Nach alledem sind den Antragstellern vorläufig SGB II-Leistungen zu gewähren. Diese belaufen sich monatlich auf einen Regelbedarf von insgesamt 1.034,00 EUR (364,00 EUR für Antragsteller zu 1. und zu 2. sowie 306,00 EUR für den Antragsteller zu 3.) Hinzu kommen als Bedarf die anteiligen KdU zu drei Vierteln. Dies ergibt bei einem KdU-Bedarf von insgesamt 495,00 EUR einen Betrag von 123,75 EUR pro Person (495./. 4 x 3 = 371,25./. 3 = 123,75), insgesamt also 371,25 EUR für die drei Antragsteller. Unter Berücksichtigung des Kindergeldes von 190,00 EUR für den Antragsteller zu 3. ergibt sich ein monatlicher Gesamtbedarf von 1.215,25 EUR. Für den Monat Februar 2016 ist dabei vom hälftigen Betrag auszugehen (607,63 EUR), denn die Antragsteller haben erst am 15. Februar 2016 den Antrag auf einstweiligen Rechtsschutz gestellt.
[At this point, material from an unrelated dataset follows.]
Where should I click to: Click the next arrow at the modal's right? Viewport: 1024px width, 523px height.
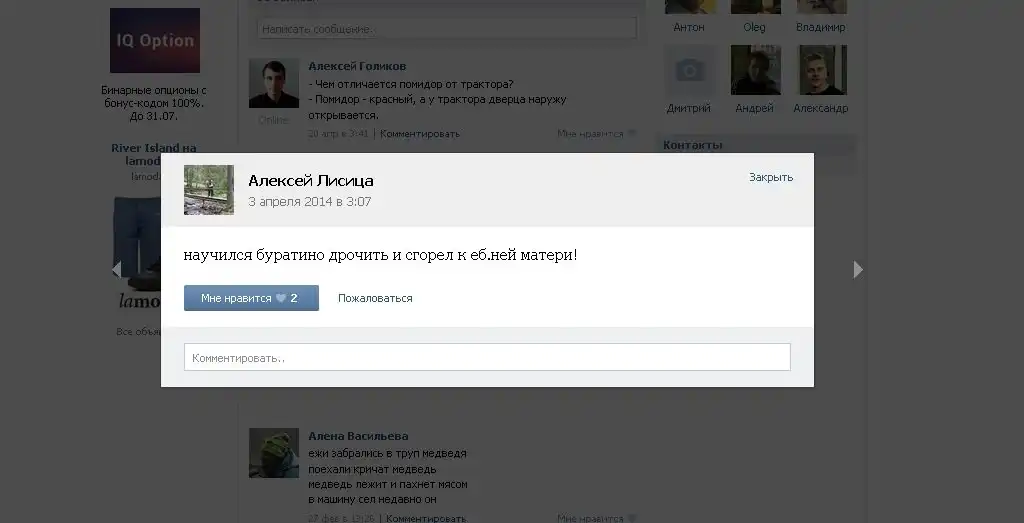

Für die Tage des Monats vor Inanspruchnahme des gerichtlichen Eilrechtsschutzes (1. bis 14 Februar 2016) werden regelmäßig keine rückwirkenden Leistungen gewährt, zudem haben die Antragsteller noch über Guthaben auf dem Girokonto verfügt. Leistungsbewilligungen für die Vergangenheit sind nur ausnahmsweise im Wege des einstweiligen Rechtsschutzes zuzusprechen.
2. Auch ein Anordnungsgrund ist gegeben. Die Antragsteller haben ihre finanzielle Notlage durch Vorlage von Kontoauszügen nachgewiesen.
Die Kostenentscheidung beruht auf der entsprechenden Anwendung von § 193 SGG.
Dieser Beschluss kann nicht mit der Beschwerde angefochten werden (§ 177 SGG).